The commercial tires segment is expected to witness a fastest CAGR of 8.5% from 2025 to 2033. This growth can be attributed to the increasing demand for off-highway vehicles in sectors such as construction, mining, and agriculture. According to the Association of Equipment Manufacturers, the construction equipment market in the U.S. is expected to grow significantly due to driven by infrastructure investments and urban development projects. The demand for specialized off-highway tires that can withstand rugged terrains and heavy loads is on the rise. Additionally, advancements in tire technology, such as improved tread designs and materials that are enhancing the performance and durability of off-highway tires, making them more appealing to consumers. The growing emphasis on efficiency and productivity in commercial operations further supports the adoption of high-quality off-highway tires.
The United States tire market was accounted in holding the dominant share of 85.4% in 2024. A robust automotive industry, significant vehicle ownership, and a well-established tire manufacturing sector drive this dominance. The extensive network of distribution channels and retail outlets further supports the growth of the tire market in the U.S. Additionally, the increasing focus on safety, performance, and sustainability is prompting consumers to invest in high-quality tires, driving demand for innovative tire solutions.

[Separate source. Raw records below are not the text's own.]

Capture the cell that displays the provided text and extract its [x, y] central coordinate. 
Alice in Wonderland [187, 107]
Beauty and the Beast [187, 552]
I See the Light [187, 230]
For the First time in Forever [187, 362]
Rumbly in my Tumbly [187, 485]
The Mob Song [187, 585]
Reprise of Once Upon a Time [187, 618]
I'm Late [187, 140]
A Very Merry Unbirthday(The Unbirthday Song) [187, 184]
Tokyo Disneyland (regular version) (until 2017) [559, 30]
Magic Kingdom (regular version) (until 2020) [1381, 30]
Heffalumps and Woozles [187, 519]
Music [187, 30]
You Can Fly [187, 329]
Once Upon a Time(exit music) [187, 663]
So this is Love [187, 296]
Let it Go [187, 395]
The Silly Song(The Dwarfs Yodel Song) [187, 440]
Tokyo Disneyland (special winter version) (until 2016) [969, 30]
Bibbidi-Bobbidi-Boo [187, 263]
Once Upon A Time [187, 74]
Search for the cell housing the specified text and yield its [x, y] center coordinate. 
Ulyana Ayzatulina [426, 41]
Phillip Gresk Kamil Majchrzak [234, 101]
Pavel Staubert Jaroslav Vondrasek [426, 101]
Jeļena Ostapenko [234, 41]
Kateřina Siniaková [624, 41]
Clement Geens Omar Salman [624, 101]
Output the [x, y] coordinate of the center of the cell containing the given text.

Canada tire market is swiftly emerging with an estimated CAGR of 10.4% during the forecast period. The Canadian tire market has experienced steady growth, driven by a strong commitment to vehicle safety and environmental sustainability. According to the Tire and Rubber Association of Canada, tire sales in Canada reached approximately 30 million units in 2021, reflecting a growing consumer preference for high-quality tires. The Canadian government has implemented various initiatives to promote tire recycling and the use of eco-friendly materials, further supporting market growth. Additionally, the increasing average age of vehicles on the road is contributing to the demand for replacement tires.
This research report on the North American tire market is segmented and sub-segmented based on the following categories.
By Segment
By Application
By Country
Frequently Asked Questions
The market is expected to grow steadily, influenced by trends like the rise of EVs, fuel efficiency, and technological advancements. However, supply chain issues and raw material costs may pose challenges.
The tire market faces challenges such as fluctuating raw material costs, supply chain disruptions, and the need for continuous innovation. Manufacturers must adapt to changing regulations and consumer preferences.
Tire prices vary based on factors like brand, tire type, raw material costs, and manufacturing location. Premium brands and specialized tires tend to be more expensive.